Hier war die äußerste Grenze für das ruhelose Vordringen des Kaisers; denn Mangel an Verpflegung und Ruhebedürftigkeit der Truppen machten jede weitere Operation momentan absolut unmöglich.

Das Abgehen von der kürzesten Linie nach Witebsk und das Folgen auf Drissa hatten diese Lage geschaffen; die Franzosen erreichten so spät und in so betrübendem Zustande die Gegend von Witebsk, dass die Russen Zeit gewannen, die beabsichtigte Trennung zu vereiteln: ihre Hauptmasse hatte die innere Linie erreicht; die Vereinigung mit Bagration, die Verbindung mit dem wichtigen Süden blieb ihnen nunmehr gesichert, weil das frontale Folgen auf der einfachen inneren Linie keine vorteilhaften strategischen Kombinationen zuließ, — vorausgesetzt, dass die Russen nicht selbst durch die übereilte oder ungeschickte Anlage eines Kampfes auf dieser Linie Napoleon Mittel dazu boten, wie es bei Smolensk beinahe geschehen wäre.

In den hier entwickelten Verhältnissen lag eben die für beide Teile entscheidende Wichtigkeit der Gegend von Witebsk; das Erreichen derselben markiert einen Abschnitt im Feldzug, das Eintreten einer Pause.
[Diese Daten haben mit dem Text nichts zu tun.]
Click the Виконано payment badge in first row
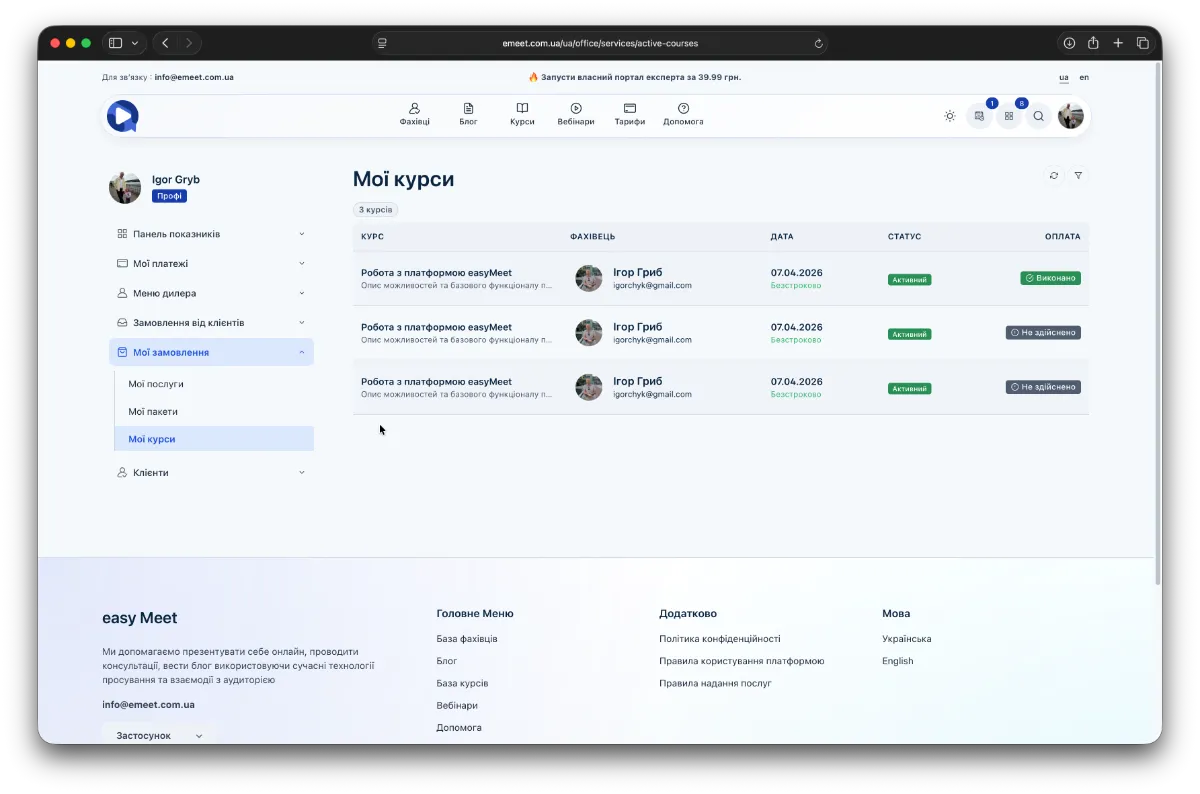pos(1050,278)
Mit dem Vorrücken ostwärts trat ferner für die französische Armee eine Empfindlichkeit der Flanken ein, welche durch die nötigen Sicherungsmaßregeln notwendigerweise die Kraft verringern und die Sieges-Chancen gegenüber dem vereinten Gegner vermindern musste, der mit jedem Schritte weiter Verstärkungen aufnahm und Zeit gewann, das Anrücken Tschitschakoffs, die Beendigung der Organisierung der Milizen und das Herbeieilen derselben zu ermöglichen.
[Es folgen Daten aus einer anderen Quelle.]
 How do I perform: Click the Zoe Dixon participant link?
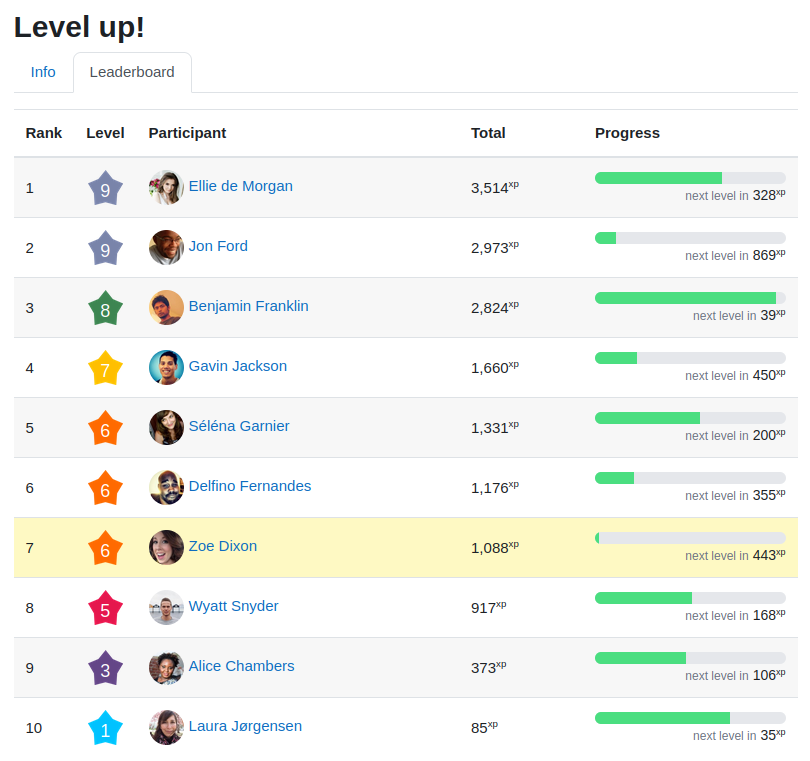click(x=222, y=546)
Wir haben früher gesagt, dass die Gegend von Witebsk die Grenze bildete, innerhalb welcher die Entscheidung hätte fallen sollen; da dies nun bis dahin nicht geschah, so sollte es wenigstens bei Witebsk selbst stattfinden, und das Glück schien, dieser Notwendigkeit Rechnung tragend, Napoleon noch einmal lächeln zu wollen.

Nachdem er am 25. und 26. Juli die russischen Corps unter Ostermann und Kanawniznin, welche eine vorbereitende Bewegung Barclays auf Orzsa in der Flanke decken sollten, zurückgedrängt hatte, erschien er am 27. vor Witebsk, wo er die russische Armee hinter der Luczesa in Schlachtordnung fand, wie es schien, Willens, die Schlacht anzunehmen.
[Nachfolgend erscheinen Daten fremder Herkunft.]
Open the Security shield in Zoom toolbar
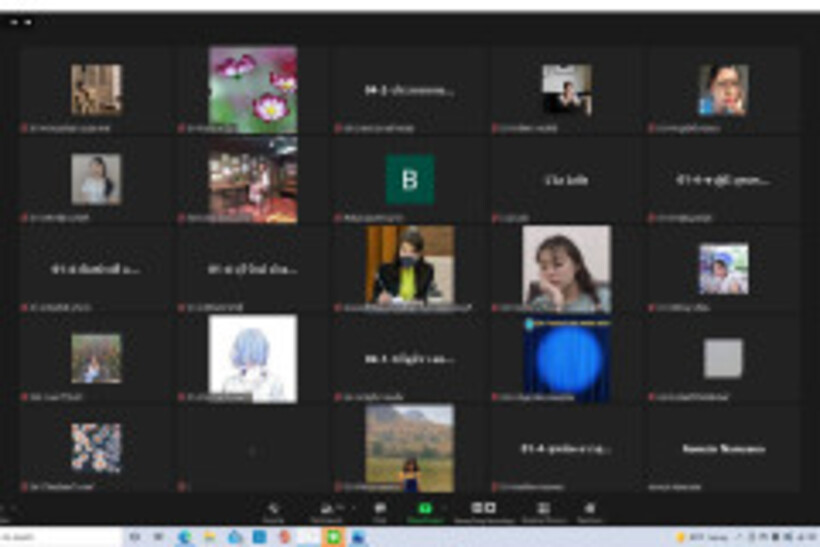Image resolution: width=820 pixels, height=547 pixels. pyautogui.click(x=273, y=510)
Faktisch hatte Barclay den gefährlichen Entschluss gefasst, zu kämpfen, zum Besten Bagrations, damit dieser nicht, wenn er weiter zurückginge, bei der ihm gegebenen Richtung auf Orzsa und Babinowice, mitten in die feindlichen Heermassen geriete und vernichtet würde.

In seiner geheimen Denkschrift motiviert Barclay sein Stehenbleiben bei Witebsk und die Kämpfe am 26. und 27. Juli damit, dass er dazu genötigt gewesen wäre, weil das ganze 6. Corps (Dachturoff), welches den langen Zug der Artillerie-Parks, der Pontons, der Wagen mit den Lebensmitteln und Kranken deckte, die auf Toropec und über Gorodek auf Surash zogen, noch nicht herangekommen gewesen wäre.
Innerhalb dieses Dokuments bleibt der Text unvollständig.